** PROVIDED TEXT **
....
As a green renewable energy source, biomass has a zero-greenhouse gas emission characteristic and can convert solar energy and carbon dioxide into useful chemical energy. The rational use of biomass energy can not only reduce the consumption of fossil fuels but also effectively reduce environmental pollution. Therefore, the development of biomass energy is important for heat and power generation.(1,2) In the past few decades, woody biomass has mainly been used to produce electricity and heat. Due to the ever-increasing need for woody biomass in other fields (chemical products and liquid biomass fuels), the price of woody biomass has risen.(3−5) As a result, more attention is paid to agricultural waste.
....
Data for locating words and elements
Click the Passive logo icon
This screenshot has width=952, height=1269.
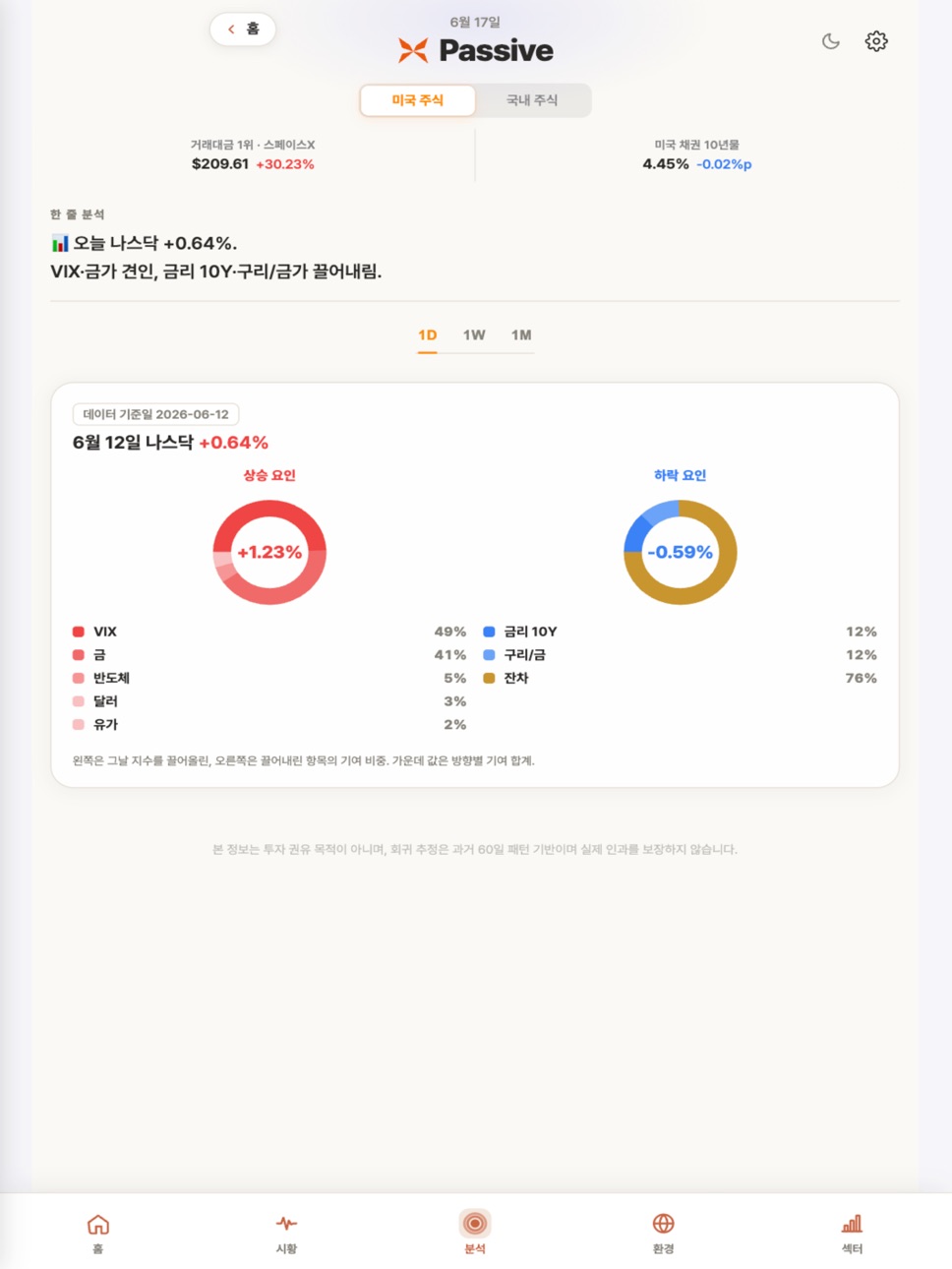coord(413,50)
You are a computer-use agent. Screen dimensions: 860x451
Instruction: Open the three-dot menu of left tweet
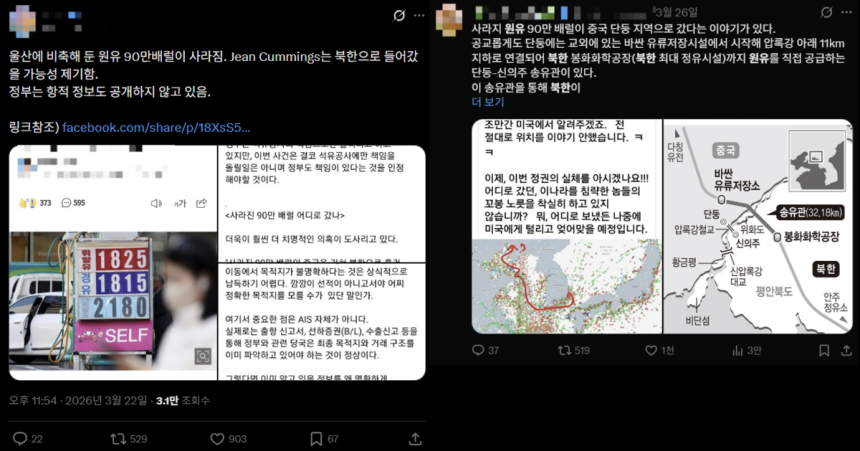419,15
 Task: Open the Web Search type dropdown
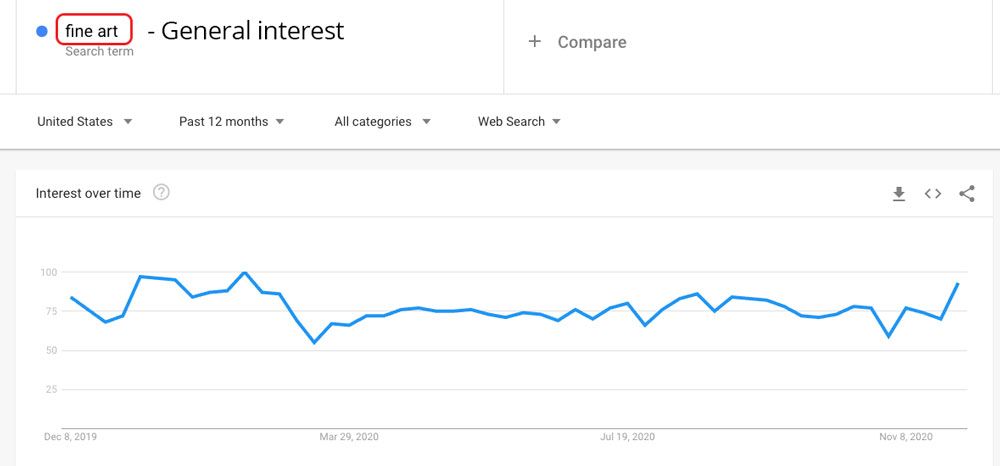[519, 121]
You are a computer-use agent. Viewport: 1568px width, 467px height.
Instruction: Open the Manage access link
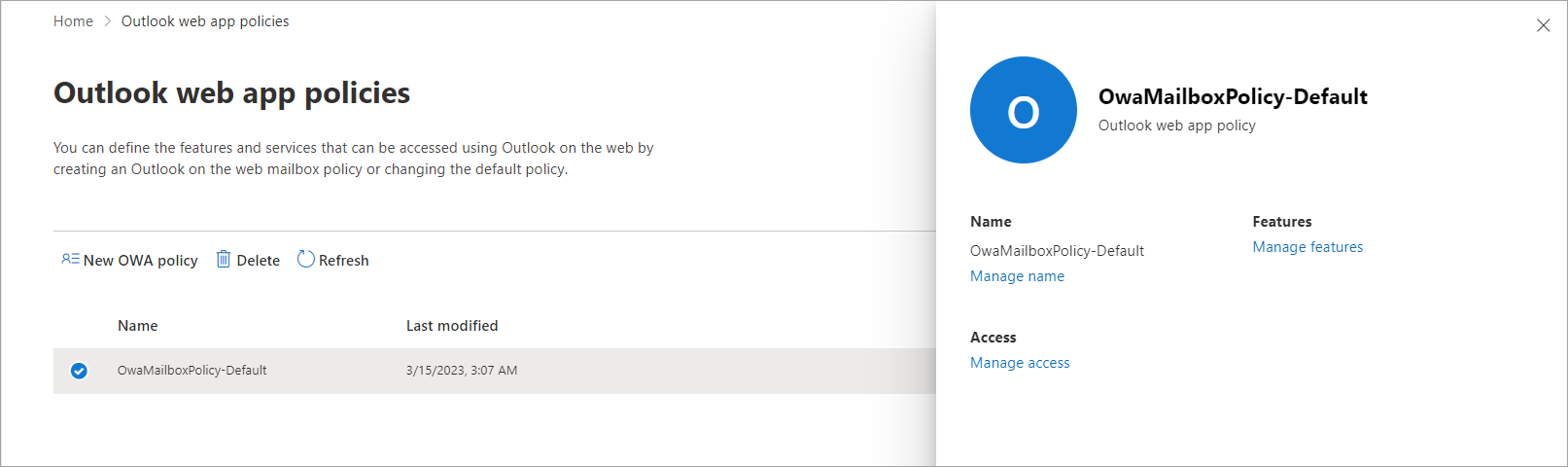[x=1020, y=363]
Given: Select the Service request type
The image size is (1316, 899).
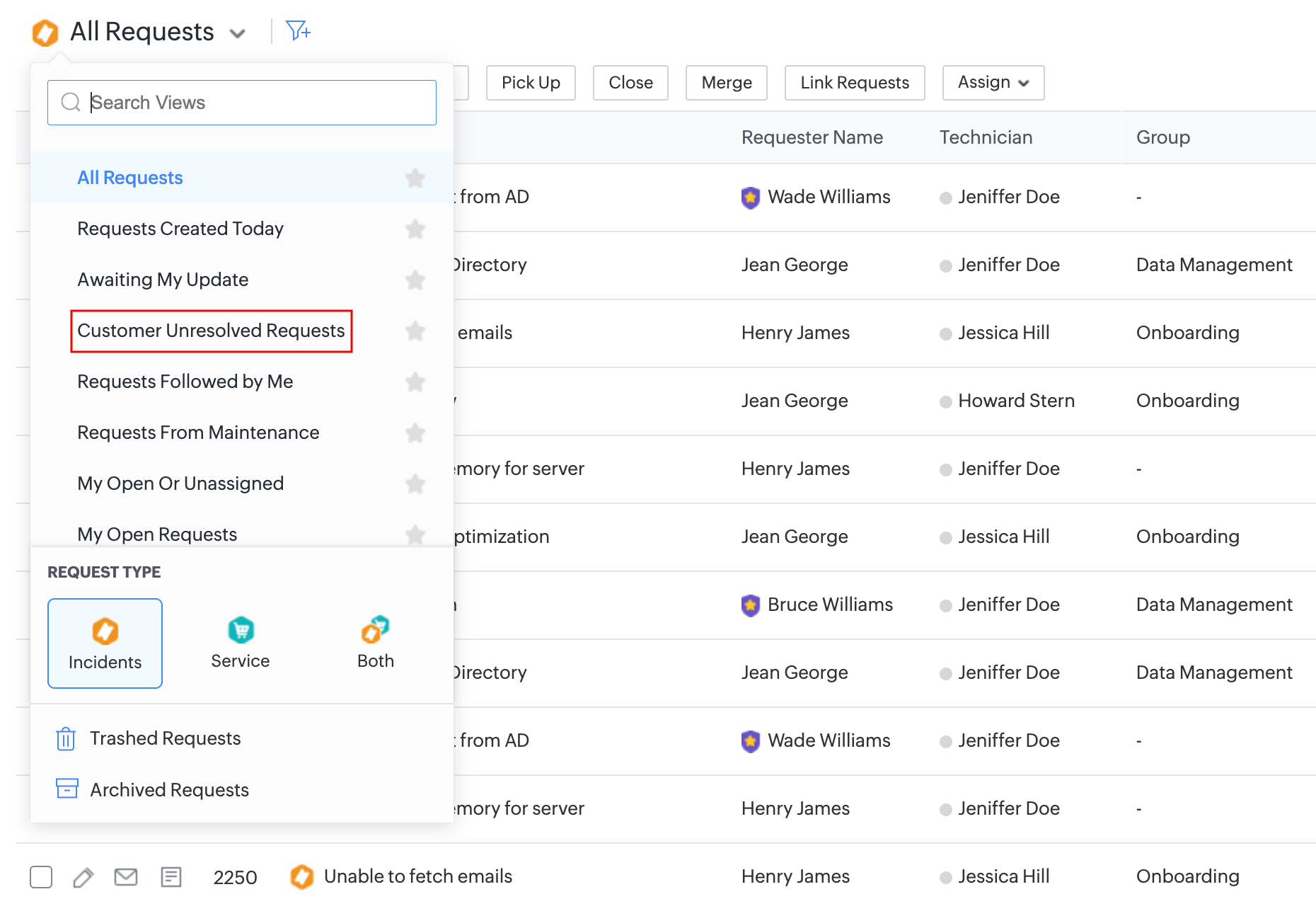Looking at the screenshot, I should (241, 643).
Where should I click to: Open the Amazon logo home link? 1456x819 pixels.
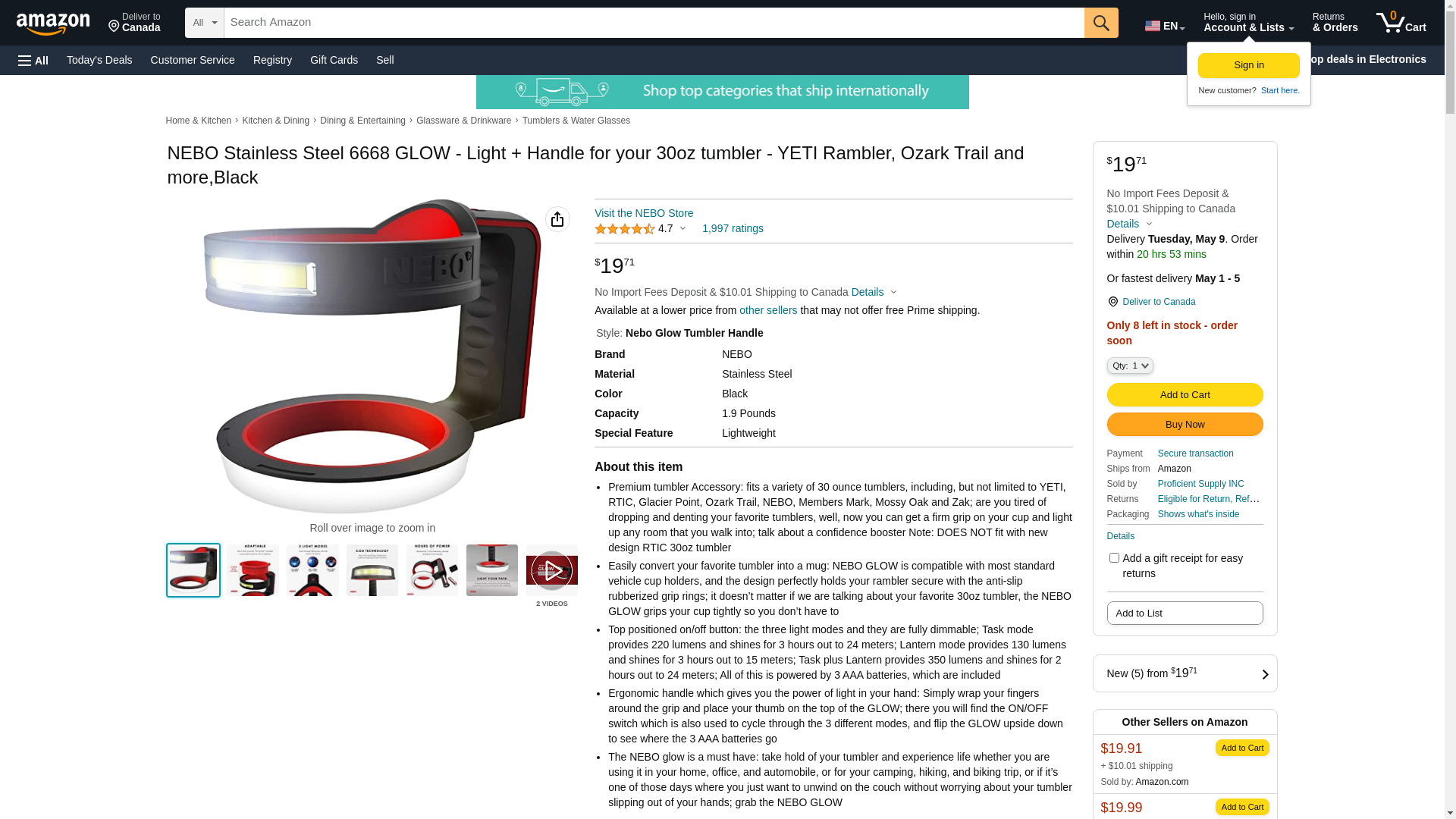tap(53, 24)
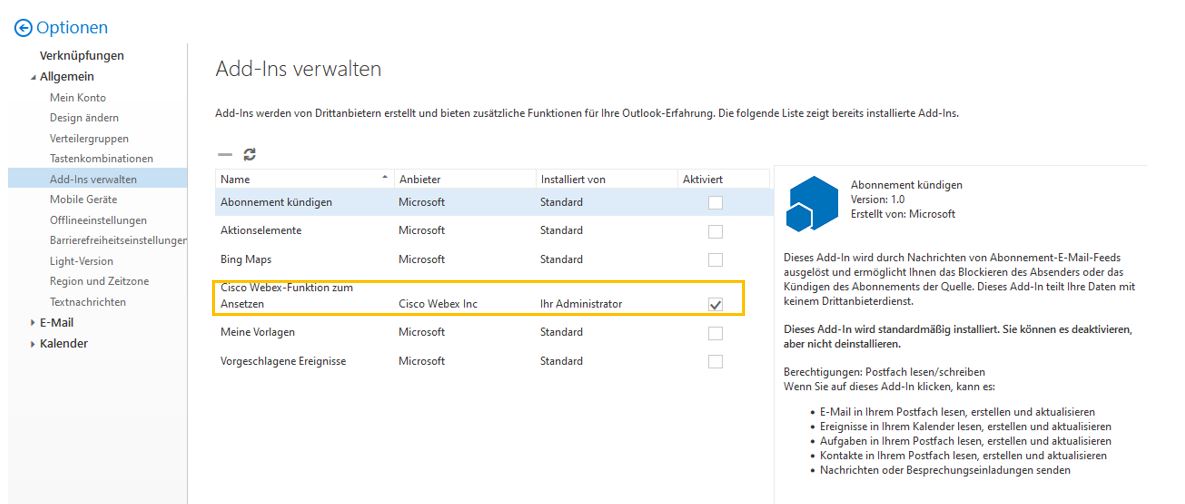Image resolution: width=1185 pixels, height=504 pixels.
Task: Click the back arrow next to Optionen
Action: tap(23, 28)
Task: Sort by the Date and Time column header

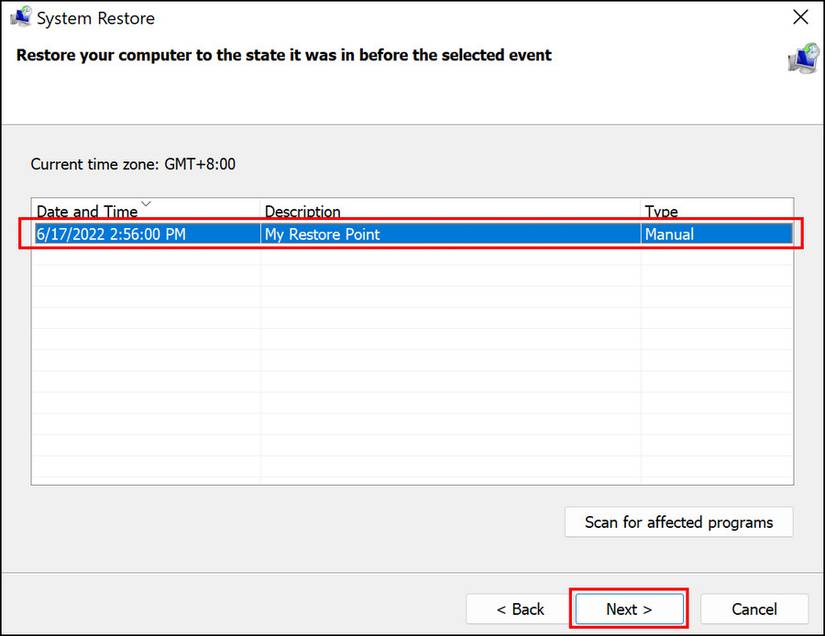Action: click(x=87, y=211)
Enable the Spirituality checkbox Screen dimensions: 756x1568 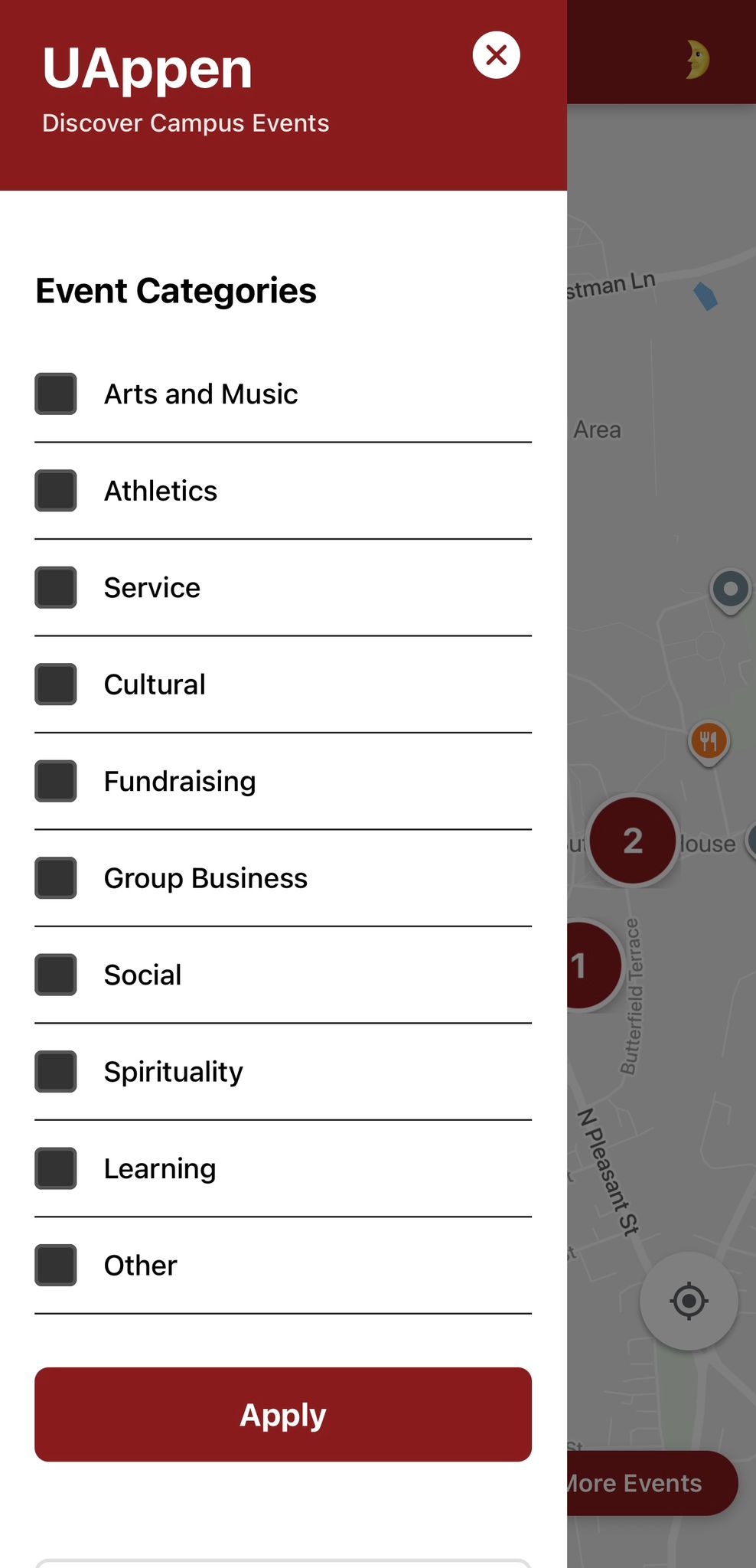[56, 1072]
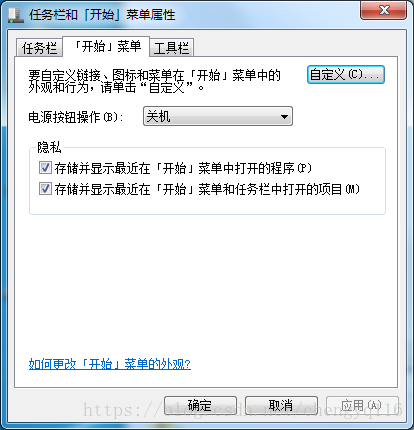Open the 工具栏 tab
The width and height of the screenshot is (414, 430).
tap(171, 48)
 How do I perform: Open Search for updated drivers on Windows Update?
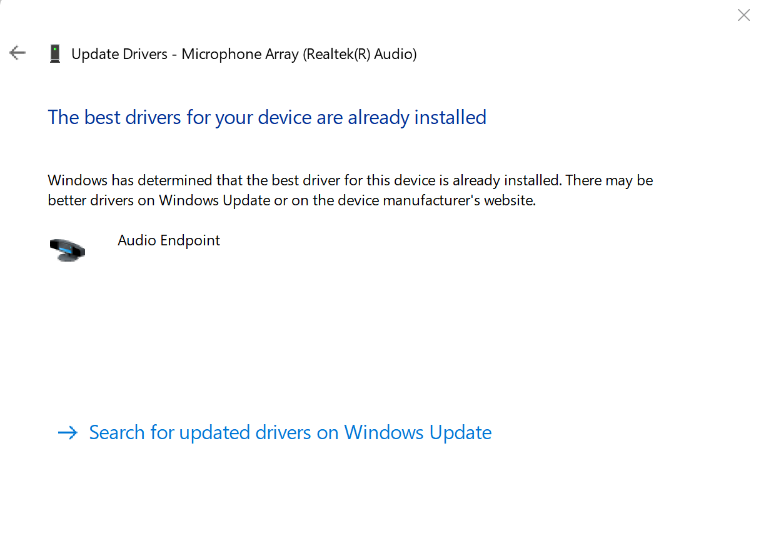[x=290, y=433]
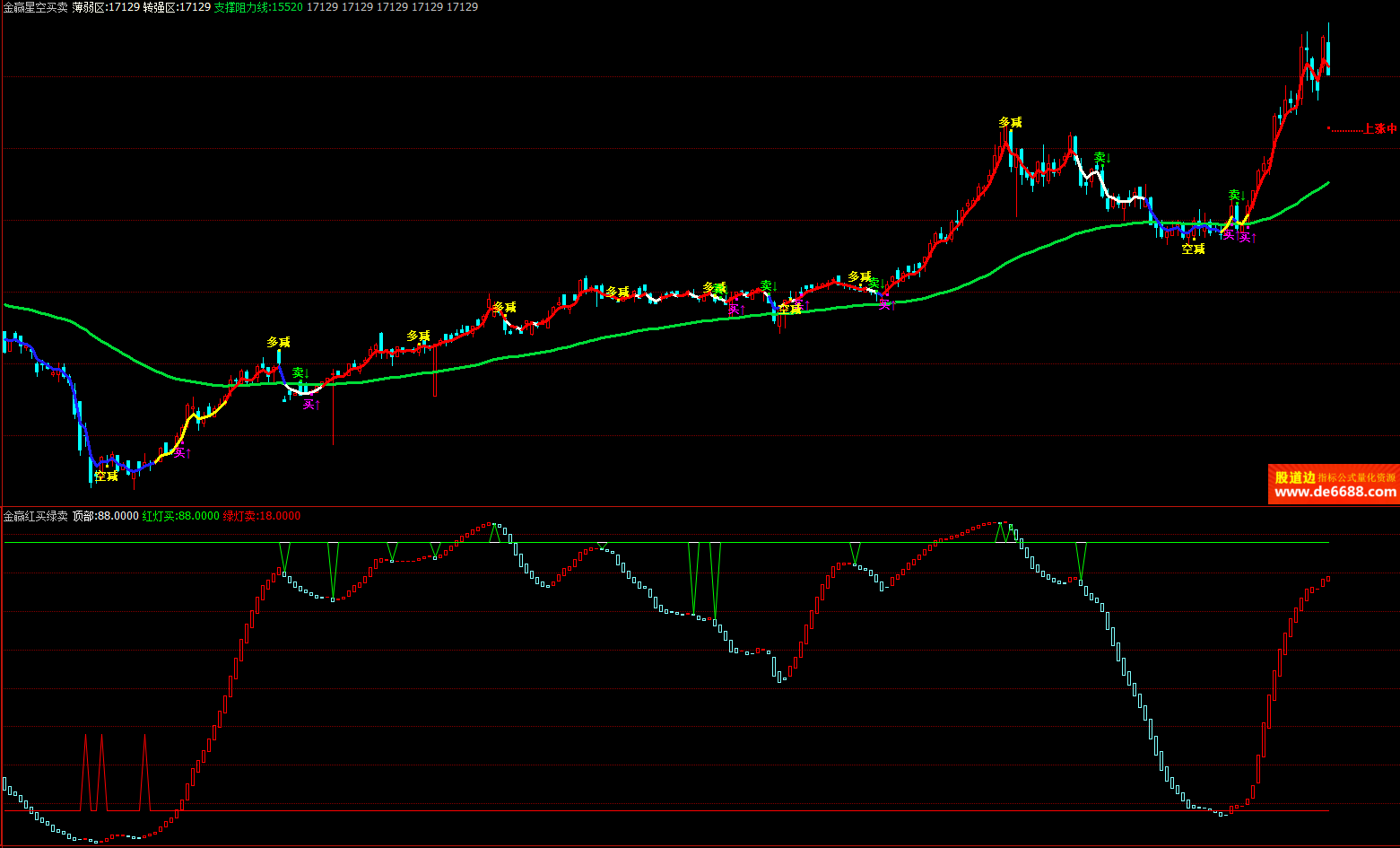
....
** TO DO **
(A) Return the part of the biomass passage starting with "As a green renewable" and going on through "to agricultural waste.".
(B) List every use of woody biomass that the biomass passage names, including the fields where it is now in growing demand.
(C) Extend the biomass passage, picking up right after its last sentence.
This data has no connection to the biomass passage.

** SOLVED TASKS **
(A)
As a green renewable energy source, biomass has a zero-greenhouse gas emission characteristic and can convert solar energy and carbon dioxide into useful chemical energy. The rational use of biomass energy can not only reduce the consumption of fossil fuels but also effectively reduce environmental pollution. Therefore, the development of biomass energy is important for heat and power generation.(1,2) In the past few decades, woody biomass has mainly been used to produce electricity and heat. Due to the ever-increasing need for woody biomass in other fields (chemical products and liquid biomass fuels), the price of woody biomass has risen.(3−5) As a result, more attention is paid to agricultural waste.

(B)
Electricity
Heat
Chemical products
Liquid biomass fuels

(C)
The ash content of agricultural waste is usually much higher than that of the woody biomass, whereas the composition of ash is also more complex and varied.(6) Agricultural waste contains a large amount of alkali metals (potassium and sodium), as well as related inorganic elements including calcium, magnesium, chlorine, and sulfur.(2,6,7) During the combustion process, most of the potassium in the fuels reacts with silicon to form potassium silicates with a low melting point. These potassium-containing compounds with low melting points exist in a molten state and lead to sintering and slagging at the bottom of the furnace.(6−8) When using a fluidized bed as combustion or a gasification reactor, potassium may also react with the bed material to form low-melting eutectic compounds, which results in the agglomeration of particles, hinders fluidization, and even causes failure of the fluidization.(9−11) Some of the potassium-containing compounds evaporate in the gas phase (such as KOH, KCl, K2CO3, and K2SO4) and condense or deposit on the solid or liquid phase on a low-temperature heating surface, eventually destroying the heating surface.(2,6,8,12) Straw is the most common agricultural waste and has considerable potential for development in terms of combustion for heat and electric power.(13) During the combustion process, the chemical reaction mechanism and the theoretical knowledge of straw (mainly wheat, cotton, and maize) ash have been extensively studied...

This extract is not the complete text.